Babian was adamant during the negotiation process that the restaurant not be open for lunch — “Everyone works down the hill from the town,” he said — and that he be able to completely renovate the interior. After months of negotiations, he and the management company reached an agreement, then Babian had to inform his bosses at the resort he was leaving. They made a generous offer to try to entice him to stay, but he moved ahead with the restaurant plan. Much of his motivation was personal, he said, noting his family — he has two teen-aged children — lives in Waikoloa, just a mile and a half from the restaurant.

His Four Seasons bosses took his departure well, and have since come to the restaurant several times. Many former restaurant patrons Babian served at the high-end resort have also made their way up to the shopping center to test Babian’s new fare.

He couldn’t have gotten to the point of being able to open a restaurant without his Four Seasons experience, he said.

“They just made me more business savvy and guest-focused,” Babian said. “Those lessons continue to pay dividends. They gave us the tools to set ourselves up for success.”

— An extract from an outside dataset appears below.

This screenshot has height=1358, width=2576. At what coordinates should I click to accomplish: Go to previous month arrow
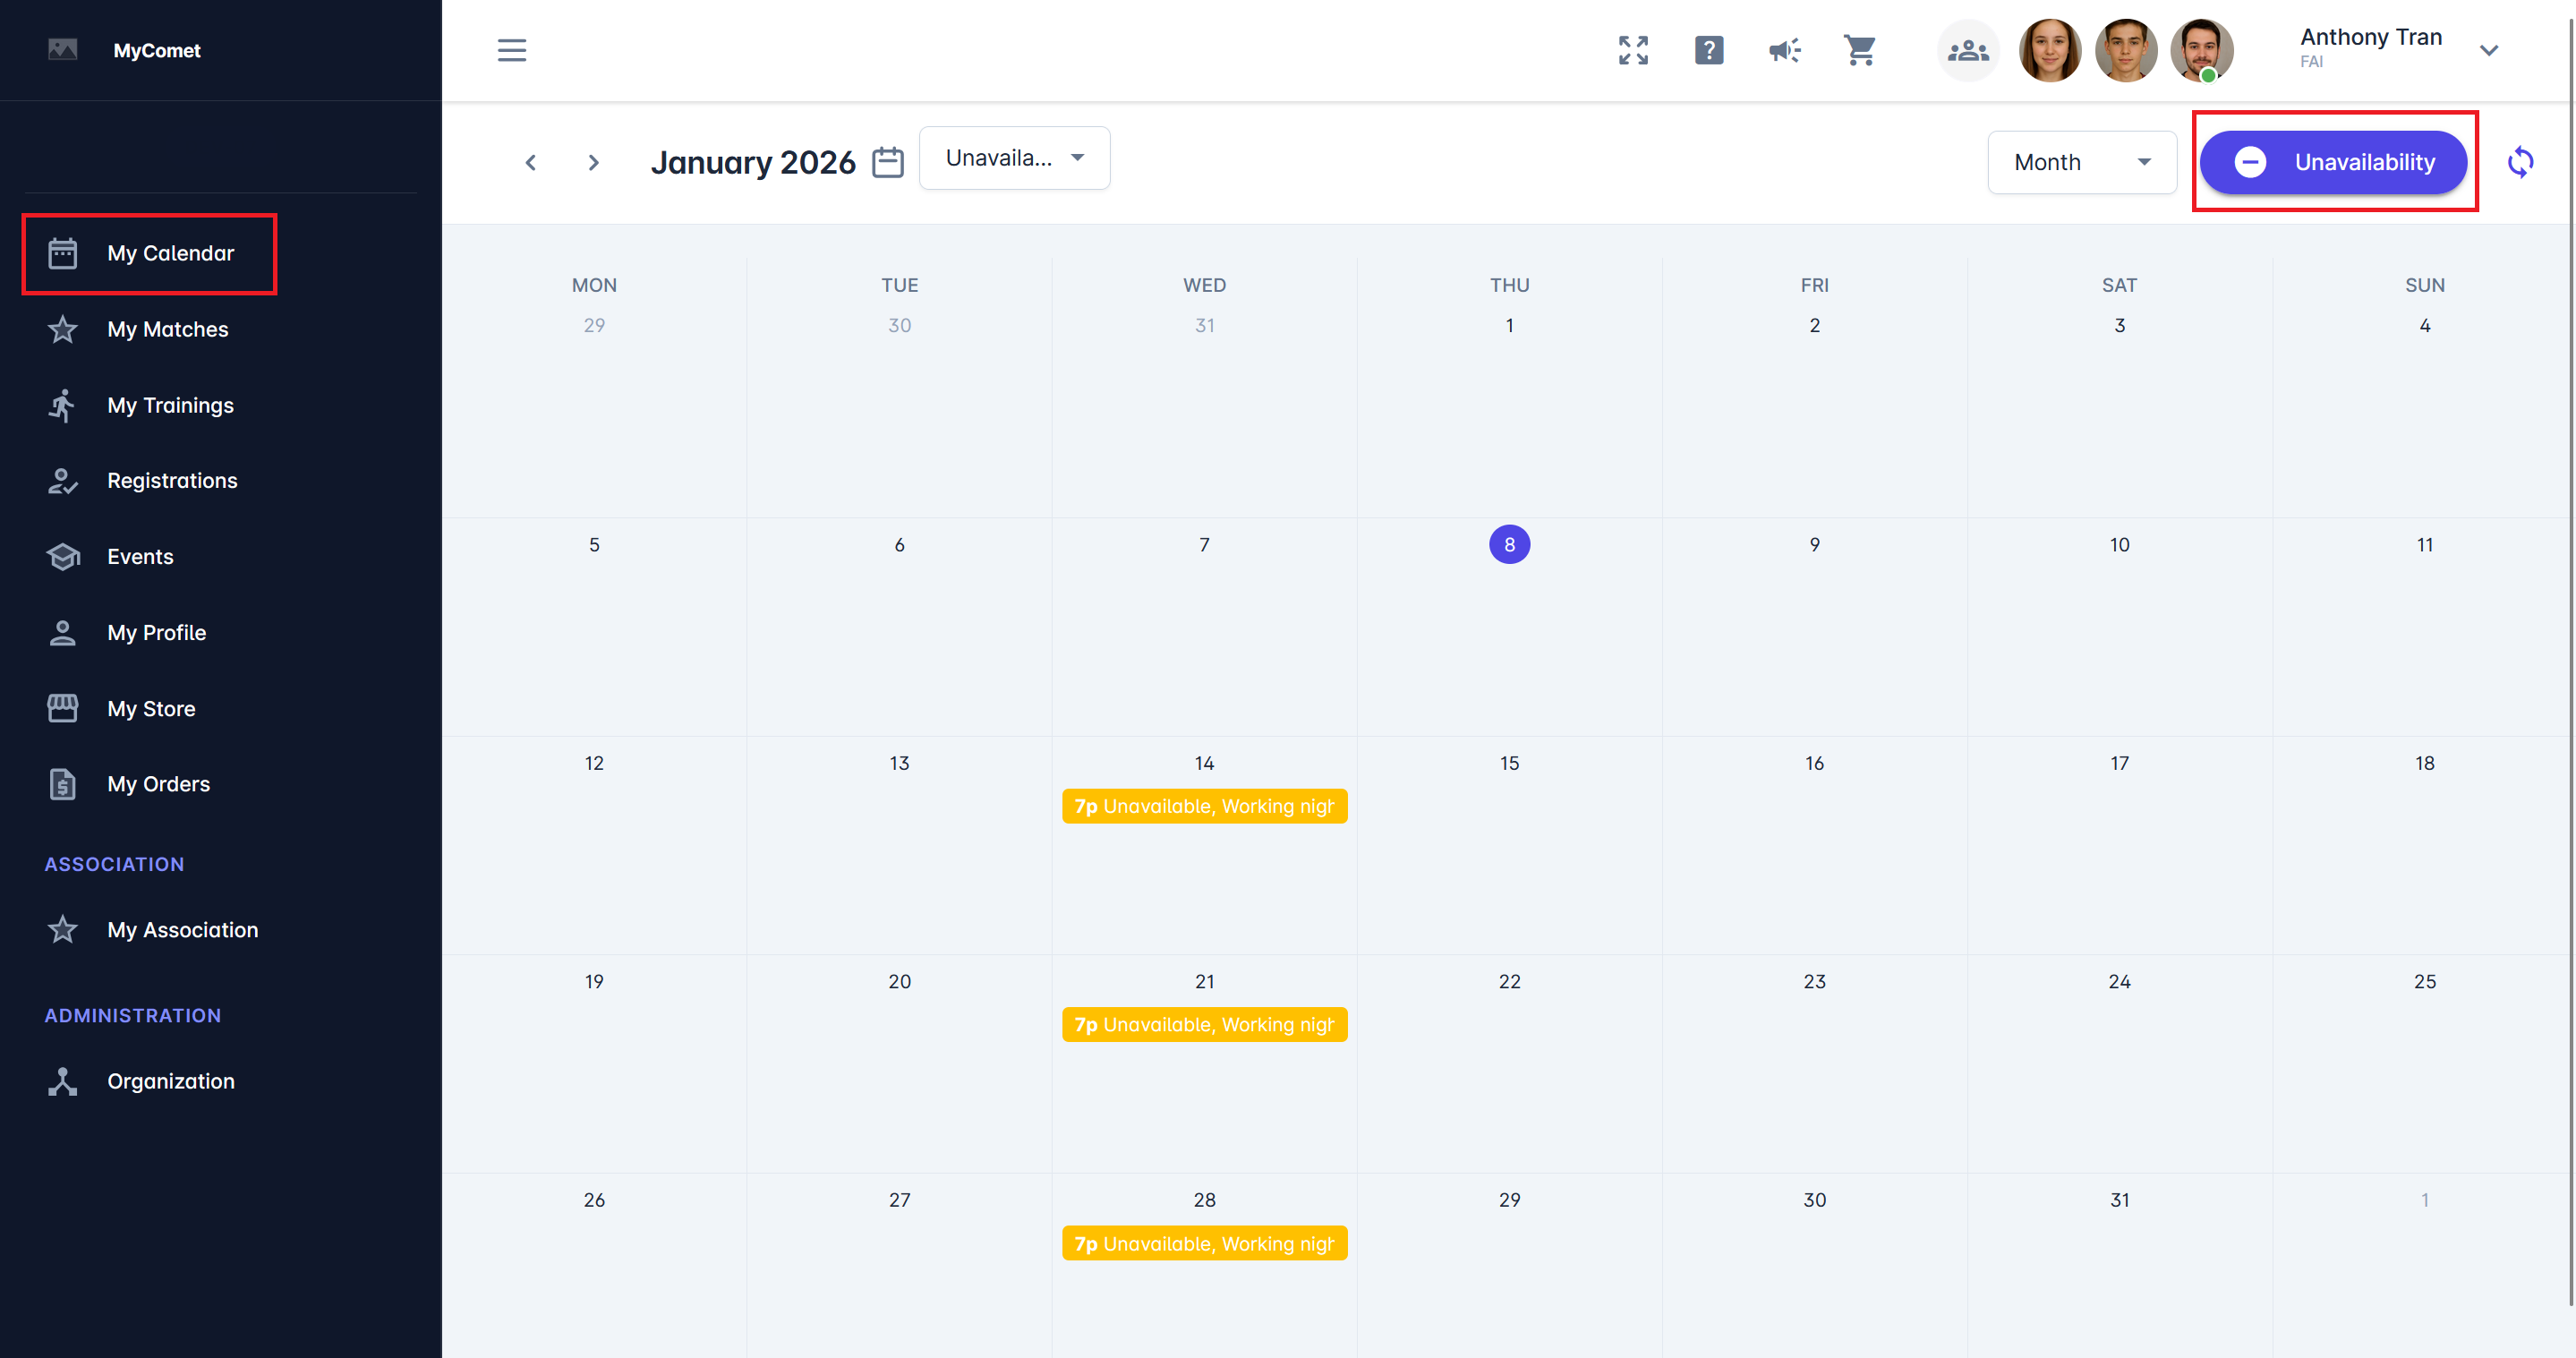[531, 162]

He brought along some talent from the Four Seasons kitchens, including his general manager Kurt Umehara.

Dinner prices range from $15 pizzas to $28 seafood entrees; the menu includes appetizers and salads as well. The bar menu, which is served until 1 a.m. weeknights, 2 a.m. Fridays and Saturdays and 11 p.m. Sundays, features meatball sliders, zucchini strings and build-your-own pizzas, which start at $13.

Babian made a name for himself in West Hawaii as an advocate of food that is seasonal and regional, encouraging Big Island farms to begin growing ingredients the resorts routinely import. He brought that perspective to Pueo’s Osteria — his walk-in cooler is filled with locally grown tomatoes, eggplant, mushrooms, leeks, fennel, carrots, beef and seafood. Entrees featuring wild Hawaii Island boar fly out of the kitchen, he said.

When he can’t buy locally, he buys what he considers to be the best quality ingredients, from fresh mozzarella to San Marzano canned tomatoes to Italian pasta to supplement the fresh pasta made on site.

He and his staff roll out gnocchi just in front of a doorway where bar patrons can watch, he said. Pizzas cook in a wood-fired brick oven, made with imported double zero flour and Big Island honey. Local bee pollen is sprinkled atop the parfait on the Sunday brunch menu. He even gets cinnamon from a West Hawaii farm.

“I can’t help myself,” he said, holding the cinnamon shaker and displaying the label proclaiming its local origins.

Buying locally is just who he is, how he rolls, he said.

Some antipasti are served on kiawe and mango wood platters, similar to wooden plates Babian received dishes on while in Italy. The move is one of several mixing Italian themes with Hawaii flair seen throughout the restaurant. Koa is also a design theme, and the restaurant’s one large table is a rough-edged monkeypod plank turned into a shiny table tall enough to need bar stools for seats.

Babian and his daughter made the tile-topped tables for the outdoor seating area.

The restaurant didn’t just have a fast start. Babian said customers are already booking reservations through December.

“We’re very honored and humbled,” he said. “We weren’t ready for that.”